Planning for the past
A raft of new proposals may affect historic events and car eligibility
The role of the FIA in historic motorsport may change dramatically following the final report of one of the organisation’s working groups.
Notable recommendations include the creation of a comprehensive database of race car information and a stable international historic calendar, a back-track on ‘continuation’ cars eligibility, a general ‘wind back’ of historic racing with more focus on the cars and the enforcement of higher driving standards.
The report, presented to the World Motor Sport Council, follows nearly a year of research and discussion under John Hughes, new President of the FIA Historic Commission. A group of 16 people was selected to represent international historic racing organisers, drivers and officials.

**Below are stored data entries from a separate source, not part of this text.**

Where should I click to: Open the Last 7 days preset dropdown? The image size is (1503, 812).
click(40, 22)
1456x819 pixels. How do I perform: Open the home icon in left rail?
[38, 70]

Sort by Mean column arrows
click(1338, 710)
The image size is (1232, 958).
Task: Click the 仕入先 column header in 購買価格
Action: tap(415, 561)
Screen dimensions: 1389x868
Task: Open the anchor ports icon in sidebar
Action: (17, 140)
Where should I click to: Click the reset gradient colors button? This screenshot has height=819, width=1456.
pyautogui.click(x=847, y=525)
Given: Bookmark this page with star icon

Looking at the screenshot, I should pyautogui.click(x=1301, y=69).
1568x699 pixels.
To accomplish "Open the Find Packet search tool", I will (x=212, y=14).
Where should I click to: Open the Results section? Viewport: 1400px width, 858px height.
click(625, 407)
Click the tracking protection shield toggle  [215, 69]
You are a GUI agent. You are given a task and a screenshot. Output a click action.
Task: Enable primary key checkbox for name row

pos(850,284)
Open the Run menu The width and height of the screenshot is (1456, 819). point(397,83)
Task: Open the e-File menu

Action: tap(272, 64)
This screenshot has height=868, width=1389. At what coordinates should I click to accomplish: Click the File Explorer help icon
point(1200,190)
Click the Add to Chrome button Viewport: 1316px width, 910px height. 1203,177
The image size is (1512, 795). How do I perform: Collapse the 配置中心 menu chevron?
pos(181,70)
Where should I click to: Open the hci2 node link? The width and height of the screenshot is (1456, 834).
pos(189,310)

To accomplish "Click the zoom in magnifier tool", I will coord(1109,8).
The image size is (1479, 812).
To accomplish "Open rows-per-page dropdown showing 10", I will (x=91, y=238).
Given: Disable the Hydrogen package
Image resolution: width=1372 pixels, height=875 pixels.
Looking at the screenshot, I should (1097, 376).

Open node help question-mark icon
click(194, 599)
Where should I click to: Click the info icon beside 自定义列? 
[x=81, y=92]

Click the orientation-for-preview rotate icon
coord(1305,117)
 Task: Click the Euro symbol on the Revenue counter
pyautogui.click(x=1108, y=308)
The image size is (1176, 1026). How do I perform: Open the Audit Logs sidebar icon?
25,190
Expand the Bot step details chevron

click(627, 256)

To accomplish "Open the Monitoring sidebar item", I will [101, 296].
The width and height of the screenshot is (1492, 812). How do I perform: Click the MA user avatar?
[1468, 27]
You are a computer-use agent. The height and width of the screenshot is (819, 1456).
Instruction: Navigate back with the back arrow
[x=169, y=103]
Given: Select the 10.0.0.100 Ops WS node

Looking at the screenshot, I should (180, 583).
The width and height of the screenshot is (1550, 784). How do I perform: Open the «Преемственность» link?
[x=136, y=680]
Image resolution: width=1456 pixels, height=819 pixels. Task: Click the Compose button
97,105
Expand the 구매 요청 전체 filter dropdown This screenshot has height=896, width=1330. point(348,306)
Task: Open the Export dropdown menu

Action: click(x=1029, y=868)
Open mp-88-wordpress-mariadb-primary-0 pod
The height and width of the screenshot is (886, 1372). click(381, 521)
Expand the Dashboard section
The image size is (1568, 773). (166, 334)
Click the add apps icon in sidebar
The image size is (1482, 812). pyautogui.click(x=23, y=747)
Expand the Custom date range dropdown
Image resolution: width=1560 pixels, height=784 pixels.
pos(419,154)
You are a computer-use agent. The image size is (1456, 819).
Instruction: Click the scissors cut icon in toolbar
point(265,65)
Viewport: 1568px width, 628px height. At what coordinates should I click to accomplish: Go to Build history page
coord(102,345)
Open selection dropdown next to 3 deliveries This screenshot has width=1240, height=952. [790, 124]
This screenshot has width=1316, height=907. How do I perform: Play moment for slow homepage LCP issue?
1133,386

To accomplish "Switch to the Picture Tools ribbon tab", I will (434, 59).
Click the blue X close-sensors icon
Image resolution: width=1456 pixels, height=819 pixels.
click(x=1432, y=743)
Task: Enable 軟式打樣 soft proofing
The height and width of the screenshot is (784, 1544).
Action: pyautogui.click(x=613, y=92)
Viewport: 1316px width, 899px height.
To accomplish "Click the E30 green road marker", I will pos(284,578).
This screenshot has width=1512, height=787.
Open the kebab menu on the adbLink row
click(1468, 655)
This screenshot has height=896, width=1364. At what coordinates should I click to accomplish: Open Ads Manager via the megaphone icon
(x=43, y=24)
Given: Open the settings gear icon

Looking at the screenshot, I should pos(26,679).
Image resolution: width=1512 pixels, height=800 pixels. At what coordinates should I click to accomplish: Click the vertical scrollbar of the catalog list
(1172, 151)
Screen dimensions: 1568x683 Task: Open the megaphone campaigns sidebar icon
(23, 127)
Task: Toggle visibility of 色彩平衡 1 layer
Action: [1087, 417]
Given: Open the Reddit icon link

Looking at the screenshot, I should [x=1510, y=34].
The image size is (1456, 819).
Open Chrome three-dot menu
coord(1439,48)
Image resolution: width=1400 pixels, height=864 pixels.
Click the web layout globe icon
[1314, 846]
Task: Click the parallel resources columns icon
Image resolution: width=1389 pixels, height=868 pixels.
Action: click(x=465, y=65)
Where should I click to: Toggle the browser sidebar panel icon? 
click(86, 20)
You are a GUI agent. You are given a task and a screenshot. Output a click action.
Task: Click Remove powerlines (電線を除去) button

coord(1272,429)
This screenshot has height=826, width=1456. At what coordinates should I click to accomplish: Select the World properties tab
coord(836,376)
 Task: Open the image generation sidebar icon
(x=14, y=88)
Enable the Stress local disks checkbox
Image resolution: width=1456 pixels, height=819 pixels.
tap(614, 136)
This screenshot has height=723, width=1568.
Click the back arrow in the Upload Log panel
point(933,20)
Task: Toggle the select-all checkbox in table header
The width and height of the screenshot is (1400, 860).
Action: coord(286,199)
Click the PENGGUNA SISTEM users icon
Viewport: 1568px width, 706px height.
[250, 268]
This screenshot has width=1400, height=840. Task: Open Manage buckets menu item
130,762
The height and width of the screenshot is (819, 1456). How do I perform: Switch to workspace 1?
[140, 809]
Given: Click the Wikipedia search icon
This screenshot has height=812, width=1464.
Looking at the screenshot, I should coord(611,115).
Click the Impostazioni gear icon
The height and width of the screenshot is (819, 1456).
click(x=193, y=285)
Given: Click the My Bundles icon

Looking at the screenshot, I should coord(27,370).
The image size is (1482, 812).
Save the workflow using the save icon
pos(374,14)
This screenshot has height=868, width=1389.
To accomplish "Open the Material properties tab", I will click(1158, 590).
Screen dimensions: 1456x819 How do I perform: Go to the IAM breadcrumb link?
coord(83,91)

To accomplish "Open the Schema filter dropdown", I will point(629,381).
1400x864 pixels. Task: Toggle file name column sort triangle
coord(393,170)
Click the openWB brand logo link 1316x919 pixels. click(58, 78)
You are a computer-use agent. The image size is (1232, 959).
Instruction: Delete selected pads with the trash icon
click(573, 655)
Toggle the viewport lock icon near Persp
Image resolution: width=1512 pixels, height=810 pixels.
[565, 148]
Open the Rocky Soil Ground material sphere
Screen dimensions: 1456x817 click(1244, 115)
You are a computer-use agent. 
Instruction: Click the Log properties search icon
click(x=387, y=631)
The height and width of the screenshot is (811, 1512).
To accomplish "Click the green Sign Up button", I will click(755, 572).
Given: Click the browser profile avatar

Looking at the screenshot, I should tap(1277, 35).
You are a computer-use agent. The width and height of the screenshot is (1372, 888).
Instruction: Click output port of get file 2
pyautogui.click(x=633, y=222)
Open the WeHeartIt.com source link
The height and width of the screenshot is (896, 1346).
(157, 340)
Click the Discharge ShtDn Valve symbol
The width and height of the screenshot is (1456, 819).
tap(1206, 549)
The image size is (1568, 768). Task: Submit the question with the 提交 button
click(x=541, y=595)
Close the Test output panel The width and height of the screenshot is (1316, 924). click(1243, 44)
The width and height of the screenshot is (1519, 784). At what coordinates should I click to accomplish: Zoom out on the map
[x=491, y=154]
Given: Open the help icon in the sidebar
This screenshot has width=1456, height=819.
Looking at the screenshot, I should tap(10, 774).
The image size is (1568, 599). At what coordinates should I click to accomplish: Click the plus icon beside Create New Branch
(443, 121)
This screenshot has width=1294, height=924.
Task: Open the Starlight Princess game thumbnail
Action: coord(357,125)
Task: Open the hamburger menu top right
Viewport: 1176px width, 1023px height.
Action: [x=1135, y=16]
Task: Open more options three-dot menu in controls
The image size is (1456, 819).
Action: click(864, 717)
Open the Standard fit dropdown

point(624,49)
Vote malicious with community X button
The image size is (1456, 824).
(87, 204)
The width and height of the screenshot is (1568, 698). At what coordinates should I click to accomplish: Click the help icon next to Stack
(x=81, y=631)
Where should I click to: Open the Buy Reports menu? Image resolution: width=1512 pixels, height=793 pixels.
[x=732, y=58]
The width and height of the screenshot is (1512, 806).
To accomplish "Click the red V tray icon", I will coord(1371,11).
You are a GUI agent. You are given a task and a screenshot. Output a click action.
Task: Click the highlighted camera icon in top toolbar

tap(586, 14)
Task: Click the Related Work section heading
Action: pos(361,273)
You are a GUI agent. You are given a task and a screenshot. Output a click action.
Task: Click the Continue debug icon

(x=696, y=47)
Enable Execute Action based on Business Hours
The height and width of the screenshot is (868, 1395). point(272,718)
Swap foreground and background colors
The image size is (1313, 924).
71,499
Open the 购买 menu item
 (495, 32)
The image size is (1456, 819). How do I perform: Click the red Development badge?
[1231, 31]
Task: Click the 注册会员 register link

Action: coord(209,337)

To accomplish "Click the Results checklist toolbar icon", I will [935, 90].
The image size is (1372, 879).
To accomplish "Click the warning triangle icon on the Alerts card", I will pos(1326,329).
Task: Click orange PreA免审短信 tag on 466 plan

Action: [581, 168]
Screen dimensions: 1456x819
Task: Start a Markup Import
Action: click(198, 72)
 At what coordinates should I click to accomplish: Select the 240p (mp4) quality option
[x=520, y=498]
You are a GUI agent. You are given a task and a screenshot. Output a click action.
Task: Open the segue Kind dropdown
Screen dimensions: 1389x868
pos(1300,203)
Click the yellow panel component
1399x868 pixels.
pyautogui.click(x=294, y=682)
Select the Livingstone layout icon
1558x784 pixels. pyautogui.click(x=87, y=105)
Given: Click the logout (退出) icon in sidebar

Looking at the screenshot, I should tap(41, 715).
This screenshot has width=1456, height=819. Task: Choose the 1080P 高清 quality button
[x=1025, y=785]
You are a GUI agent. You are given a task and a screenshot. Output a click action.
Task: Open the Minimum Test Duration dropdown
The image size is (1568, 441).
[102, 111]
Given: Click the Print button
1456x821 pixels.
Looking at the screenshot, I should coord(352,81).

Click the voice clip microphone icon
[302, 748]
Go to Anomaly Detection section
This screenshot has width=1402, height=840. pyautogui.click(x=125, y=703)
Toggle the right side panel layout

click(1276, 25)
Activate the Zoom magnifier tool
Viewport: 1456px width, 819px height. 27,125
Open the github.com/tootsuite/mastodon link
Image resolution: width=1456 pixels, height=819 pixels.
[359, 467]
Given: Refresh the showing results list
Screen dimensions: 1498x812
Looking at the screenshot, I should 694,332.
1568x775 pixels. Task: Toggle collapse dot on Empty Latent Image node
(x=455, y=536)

One of the most contentious recommendations is that re-creation or ‘continuation’ cars should now be deemed undesirable. The view is completely at odds with that previously expressed by FIA president Max Mosley. The working group reasoned that cars such as the ‘new’ Lola T70 raised serious questions over adverse publicity, as they effectively represent modern-build race cars that may not have been subject to the crash test regulations demanded of contemporary cars. Indeed, it was the ferocity of response to Mosley’s previous statements on this subject which was one of the reasons for the creation of the working group.
Christopher Tate from the Masters series is one of the organisers eager to know what rulings will be made on such cars. “It’s a good thing to have a new perspective on the sport, but we need rapid clarification on things like continuation cars,” said Tate. “There are clearly some very contentious issues in here.”
The working group recommended that more effort should go into ensuring historic correctness across the world, and urges a wider adoption of Appendix K regulations for all historic racing.
“One surprise was the strength and accord of feeling,” explained working group member, Simon Hadfield. “It has to be about historic cars. We wanted to establish that if a car is legal in Europe, it would be legal in Australia and the US.”
To support identification of correct specification, the working group advocates the creation of a comprehensive database, covering all cars previously and currently used in international events and, therefore, potential historic race cars of the present and future. While acknowledging the scale of the project, the working group’s view was that gathering data now from teams and manufacturers racing in contemporary classes would provide a detailed benchmark for historic racing of the future. And, says John Hughes, “The FIA is the logical party to maintain this database”.
“The Working Group believes that the creation of this database, which will be available to owners/preparers and event organisers, must be at the heart of the FIA’s involvement,” states the report.
“The Historic Technical Passport is not working well for series organisers,” says Carol Spagg, architect of the U2TC touring car series. “It seems that the FIA now sees it as its job to provide the information, and that’s really good news for us organisers.”
The group has recommended that the FIA encourages a ‘wind back’ of historic racing, with the focus on ensuring that cars run as they did in period. Tyres and shock absorbers are singled out as areas where development has allowed corner speeds rise, with a negative impact on other parts.
Enforcing higher driving standards, partly by making the licensing system more robust, is another key recommendation.
But much competitor and organiser interest will focus on the FIA’s involvement in race meetings and series. The report says that the FIA intends to recognise either events or championships with the highest standard of vehicle quality and driving standards. It also says that the FIA should build stronger links with prestige historic meetings and should work to create a stable calendar of events.
The whole issue of FIA involvement in existing pan-European race series is likely to raise concerns among current organisers and competitors. Many point to the general perception of FIA-run series and FIA-sanctioned events as being overly expensive and bureaucratic.
“In a sport that is not professional in the true sense, an element of deciding how you run things is a long-established right. Too heavy a hand is something that will almost certainly lead to problems,” says Christopher Tate.
The group also considered the period that should be covered by historic racing and believes that the natural technology breaks – 1985 for F1 cars and 1991 for Group C – should remain. Industry experts consider that the historic race cars of the future are most likely to come from current prototype and GT racing, where present-day technology should still be within reach of teams in years to come.
“I feel that there’s an opportunity for the FIA to behave differently for historic motor sport than for modern motor sport, to be more helpful and be a positive influence in the community of historic racing.”